You are currently browsing the daily archive for November 26, 2018.
Daily Archive
The DWR Quote of the Day – Do I have to do teshuvah?
November 26, 2018 in Ethics, History | Tags: A Brief History of Genocide, Barbara Coloroso, Genocide, The Banality of Evil, World War II | by The Arbourist | 2 comments
Barbara Coloroso has done exemplary work in writing “Extraordinary Evil – A Brief History of Genocide”. Second time around on this book, now going low and slow to really get down with the text and understand what she is saying. I wanted to share some of the passages that resonated with me.
A Jewish officer in the US Army during World War II, Lieutenant Meyer Birnbaum wrote about a young Jewish boy he found near death in Ohrdruff, a concentration camp annexed to Buchenwald. The young boy requested bread and then broke down sobbing as he spoke of his murdered family:
After about fifteen minuets of bitter sobbing, the sixteen-year-old boy suddenly looked at me and asked whether I could teach him how to do teshuvah [repent]. I was taken aback by his question and tried to comfort him. “After the stretch in hell you’ve been through, you don’t need worry about doing teshuvah. Your slate is clean. Your slate is clean. You’re alive, and you have to get a hold of yourself and stop worrying about doing teshuvah,” I told him. But my words had no effect. I could not convince him. He kept insisting: “Ich vill tuhn teshuvah – I want to do teshuvah. Ich muz tuhn teshuva – I must do teshuvah.”
Finally, I asked him, “Why must you do teshuvah?” in the hope that talking would enable him to let go of some of the pain I saw in his eyes. He pointed out the window and asked if I saw the gallows. Satisfied that I did, he began his story:
“Two months ago one of the prisoners escaped…the camp commandant was furious about the escape and demanded to know the identify of the escaped prisoner. No one could provide him with the information he was seeking… In his fury, the commandant decided to play a sadistic game with us. He demanded that any pairs of brothers, or fathers and sons, step forward. We were terrified of what he might do if we did not comply. My father and I step forward.
They placed my father on a stool under those gallows and tied a noose around my father’s neck, the commandant cocked his Luger, placed it at my temple, and hissed, “If you or your father doesn’t tell me who escaped, you are going to kick that stool out from under your father.” I looked at my father and told him, “Zorgst sich nit – Don’t worry, Tatte, I won’t do it.” But my father answered me, “My son, you have to do it. He’s got a gun to your head and he’s going to kill you if you don’t, and then he will kick the chair out from under me and we’ll both be gone. This way at least there’s a chance you’ll survive. But if you don’t, we’ll both be killed.”

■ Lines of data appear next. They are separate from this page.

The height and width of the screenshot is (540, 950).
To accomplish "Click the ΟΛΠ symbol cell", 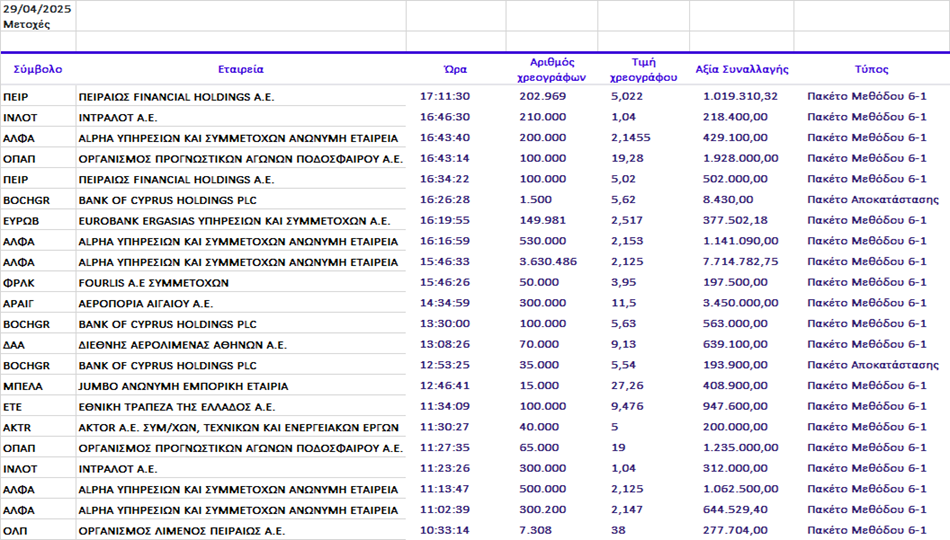I will (16, 530).
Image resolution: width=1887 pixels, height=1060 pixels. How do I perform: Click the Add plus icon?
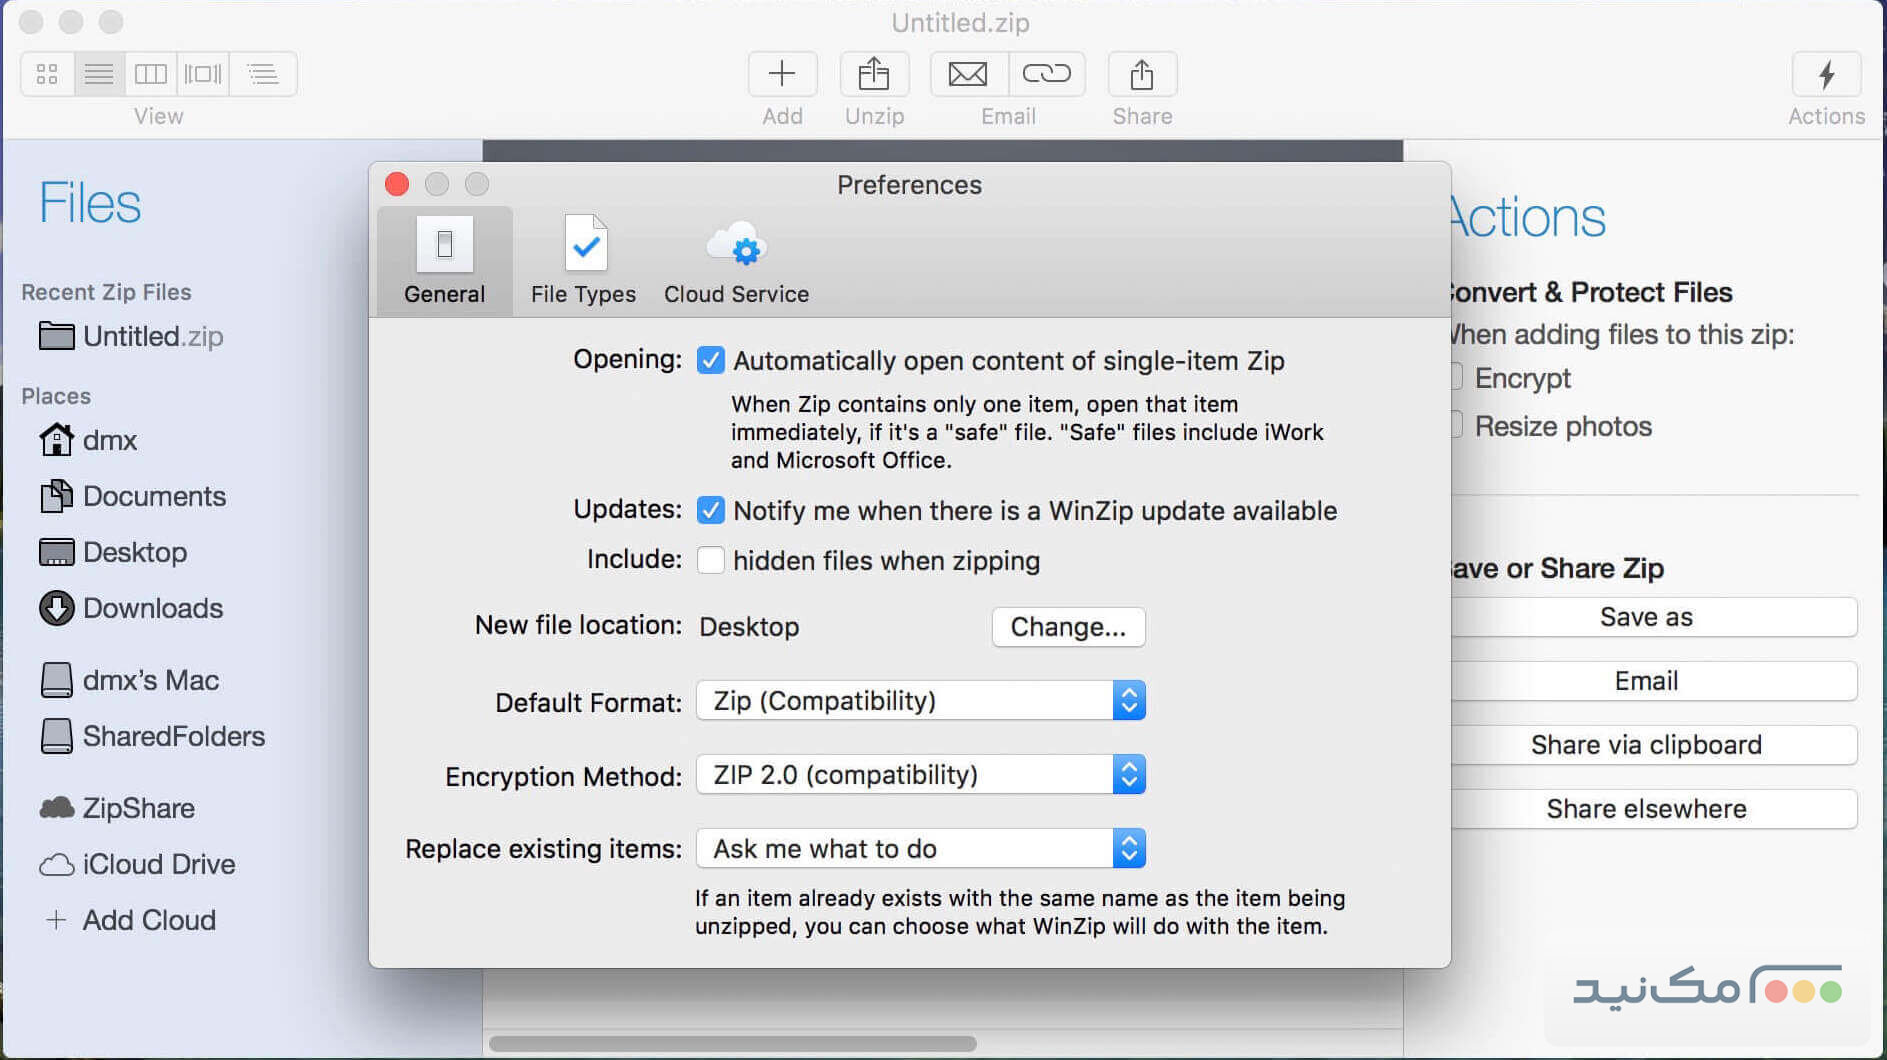point(781,74)
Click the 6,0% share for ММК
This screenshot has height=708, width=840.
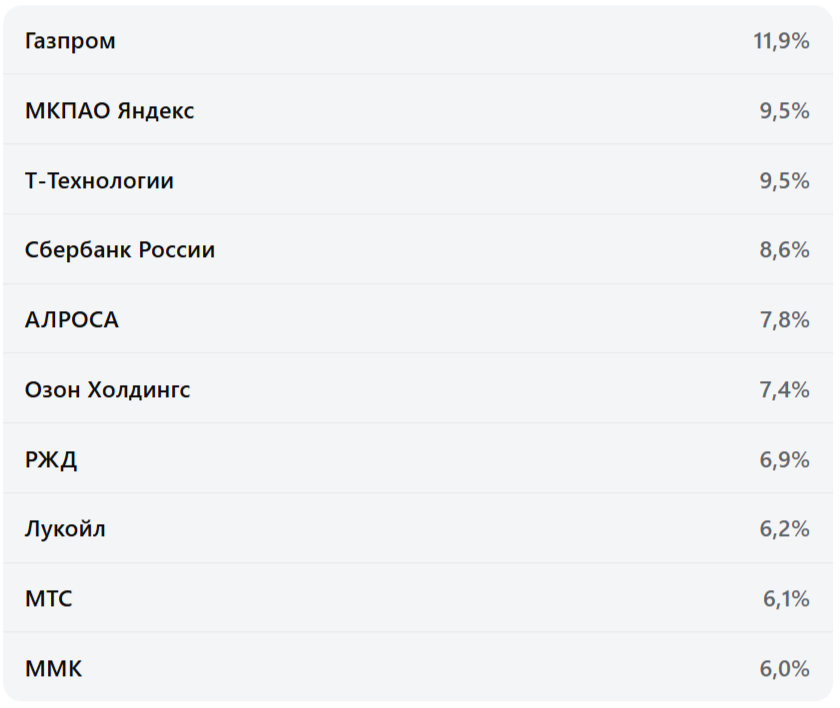[784, 669]
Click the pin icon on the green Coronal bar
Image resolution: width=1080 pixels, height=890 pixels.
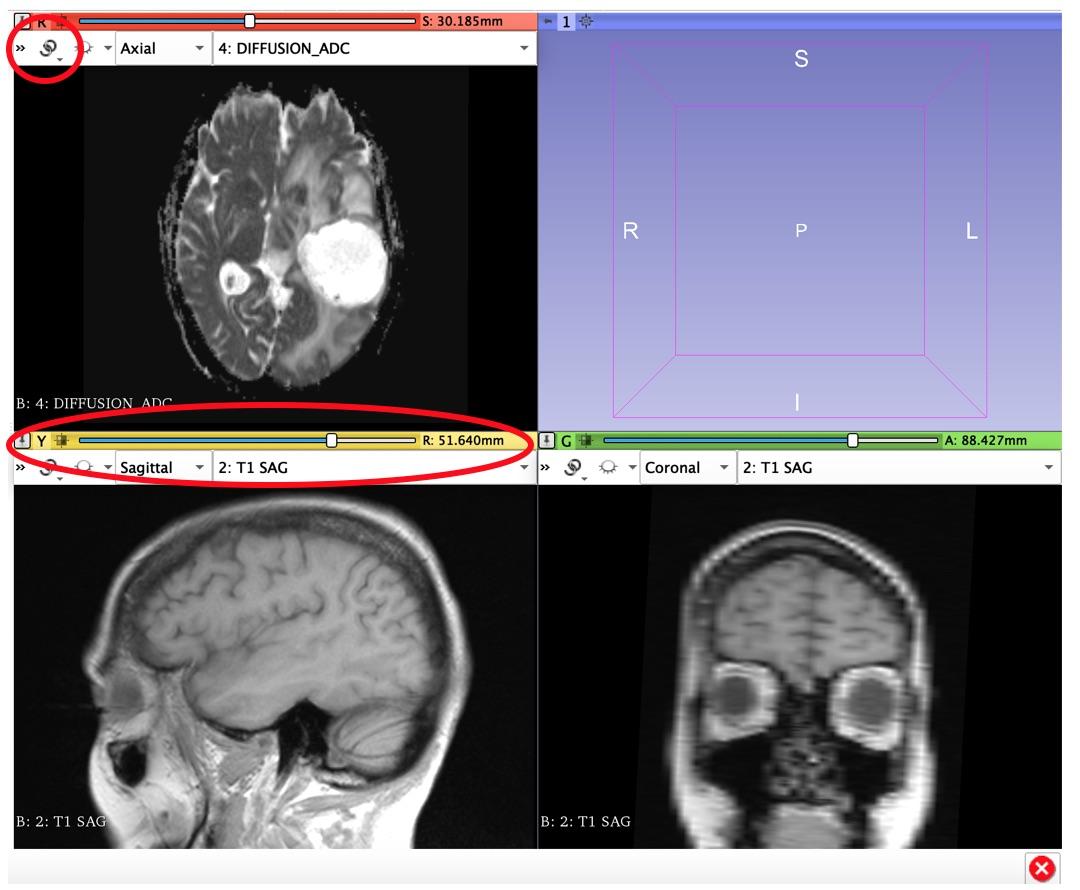pyautogui.click(x=548, y=440)
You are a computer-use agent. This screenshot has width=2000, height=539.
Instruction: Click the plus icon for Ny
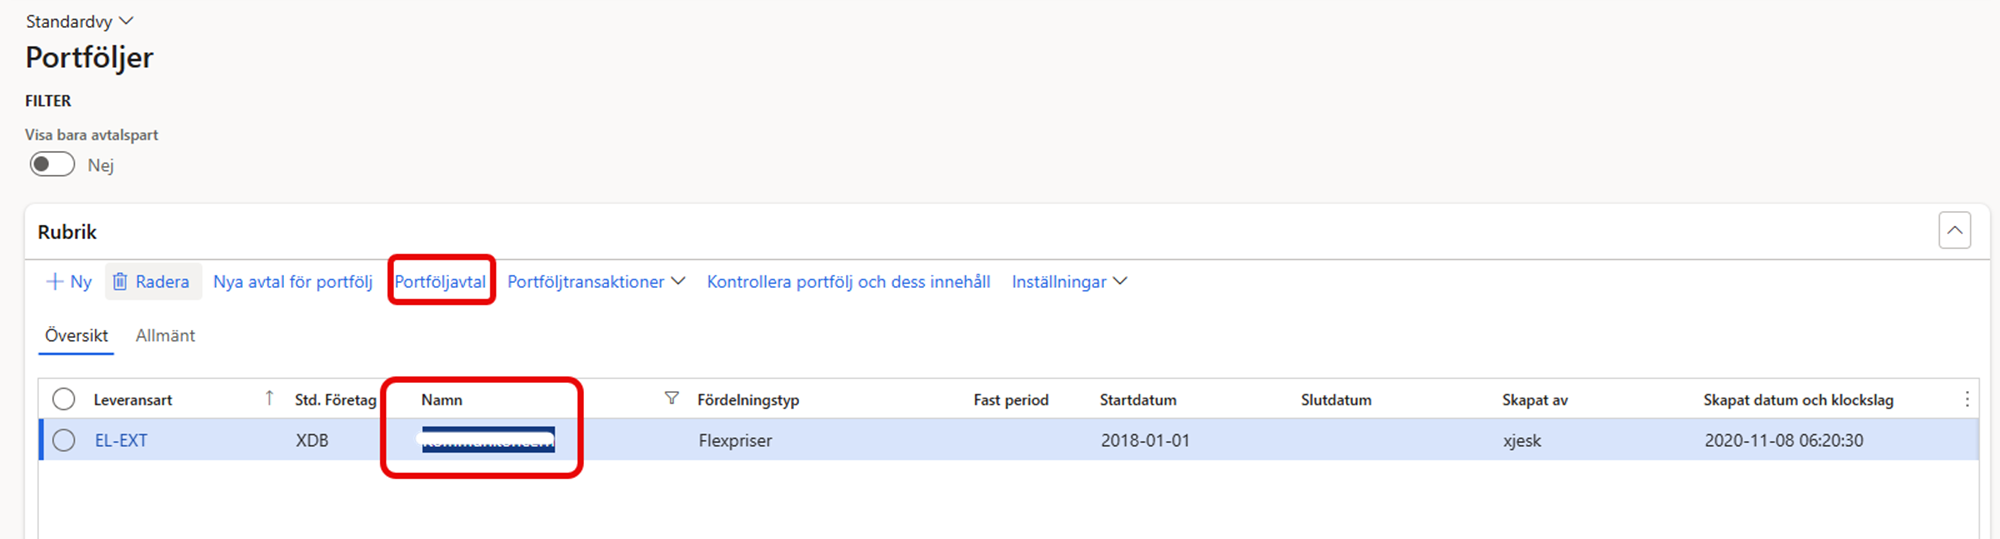pyautogui.click(x=55, y=282)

“Tatte, nein, ich vell dos nit tuhn – I will not do it. Ich hab nit fargessen kibbud av – I didn’t forget kibbud av [honouring one’s father].”
Instead of being comforted by words, my father suddenly screamed at me: “You talk about kibbud av, I’m ordering you to kick that stool. That is your father’s command.”
“Nein, Tatte, nein – No, father, I won’t.
But my father only got angrier, know that if I didn’t obey he would see his son murdered in front of him. “You talk about kibbud av v’eim [honouring one’s father and mother],” he shouted. “This is your father’s last order to you. Listen to me! Kick the chair!”
I was so frightened and confused hearing my father screaming at me that I kicked the chair and watched as my father’s neck snapped in the noose.
His story over, the boy looked at me… as my own tears flowed freely, and asked, “Now, you tell me. Do I have to do teshuvah?”
Barbara Coloroso. Extraordinary Evil – A Brief History of Genocide. pp. 93 – 95.